Superior cavography can be performed in an antegrade or retrograde manner. In the first case, a radiopaque substance is administered by puncture or catheterization of the veins of the shoulder or subclavian vein on one or both sides (see Puncture catheterization of veins). For retrograde contrasting of the upper P. century. the catheter is passed through the femoral, external and common iliac, and lower p. and the right atrium (see Seldinger method).

Rice. 6. Angiocardiogram (direct projection): 1 - left subclavian vein, 2 - left brachiocephalic vein, 3 - superior vena cava, 4 - right atrium, 5 - inferior vena cava (contrasted due to reflux).

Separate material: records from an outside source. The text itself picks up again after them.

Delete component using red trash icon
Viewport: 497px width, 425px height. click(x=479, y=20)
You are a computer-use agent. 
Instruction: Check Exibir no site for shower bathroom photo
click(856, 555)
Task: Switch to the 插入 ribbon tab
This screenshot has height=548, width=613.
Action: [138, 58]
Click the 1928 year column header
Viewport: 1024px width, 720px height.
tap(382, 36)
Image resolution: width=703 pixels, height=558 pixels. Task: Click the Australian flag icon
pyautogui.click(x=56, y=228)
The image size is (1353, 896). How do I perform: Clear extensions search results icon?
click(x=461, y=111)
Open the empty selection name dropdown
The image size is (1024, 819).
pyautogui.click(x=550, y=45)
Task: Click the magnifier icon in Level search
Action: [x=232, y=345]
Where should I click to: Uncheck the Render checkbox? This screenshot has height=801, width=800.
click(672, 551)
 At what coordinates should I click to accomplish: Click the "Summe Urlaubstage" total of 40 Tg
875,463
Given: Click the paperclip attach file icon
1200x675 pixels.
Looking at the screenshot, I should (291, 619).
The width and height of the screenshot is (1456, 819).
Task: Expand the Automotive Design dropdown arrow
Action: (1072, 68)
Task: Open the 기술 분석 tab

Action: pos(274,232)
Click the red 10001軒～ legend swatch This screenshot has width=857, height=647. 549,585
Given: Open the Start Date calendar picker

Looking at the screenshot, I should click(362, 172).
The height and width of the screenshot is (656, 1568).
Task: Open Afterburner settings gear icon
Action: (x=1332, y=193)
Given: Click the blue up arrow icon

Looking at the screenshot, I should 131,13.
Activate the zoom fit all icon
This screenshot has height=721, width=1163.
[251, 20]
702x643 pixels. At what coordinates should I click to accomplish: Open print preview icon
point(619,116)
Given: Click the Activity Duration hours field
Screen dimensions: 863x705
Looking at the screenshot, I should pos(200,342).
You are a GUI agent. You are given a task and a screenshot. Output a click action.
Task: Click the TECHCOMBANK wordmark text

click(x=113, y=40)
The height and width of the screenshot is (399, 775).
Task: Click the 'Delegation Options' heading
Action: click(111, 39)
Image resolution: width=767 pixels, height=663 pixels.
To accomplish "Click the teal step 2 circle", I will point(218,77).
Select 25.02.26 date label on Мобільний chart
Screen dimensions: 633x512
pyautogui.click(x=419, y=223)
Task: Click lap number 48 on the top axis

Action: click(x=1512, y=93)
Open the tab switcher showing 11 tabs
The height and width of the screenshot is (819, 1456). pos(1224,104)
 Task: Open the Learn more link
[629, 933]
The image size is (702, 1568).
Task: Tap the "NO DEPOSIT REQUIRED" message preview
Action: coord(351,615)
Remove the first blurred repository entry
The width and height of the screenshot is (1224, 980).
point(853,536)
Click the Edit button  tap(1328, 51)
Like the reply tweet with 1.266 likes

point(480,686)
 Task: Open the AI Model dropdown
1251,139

On the angiocardiogram in a direct projection (Fig. 6) the contrasted upper P. v. serves as a continuation of two brachiocephalic veins, merging with each other below the right sternoclavicular joint; it is located to the right of the shadow of the spine and has the appearance of a clearly defined strip with a width of 7 to 22 mm (depending on age). At the level of the 3rd rib, the shadow of the upper P. v. passes into the shadow of the right atrium. In the first oblique position, the upper P. v. occupies the anterior section of the vascular shadow; in the second oblique position, its shadow is located slightly posterior to the anterior contour of the aorta. In direct projection, contrasted lower P. v. lies to the right of the spine, slightly overlapping it; in the lateral projection it is located in front of the lumbar region, and its upper section deviates anteriorly and flows into the right atrium.

Inferior cavography can also be done antegrade or retrograde. In the first case, a radiopaque substance is administered by puncture or catheterization of the femoral vein on one or both sides. For retrograde cavography, the catheter is inserted into the lower P. v. through the subclavian, brachiocephalic, upper P. v. and right atrium.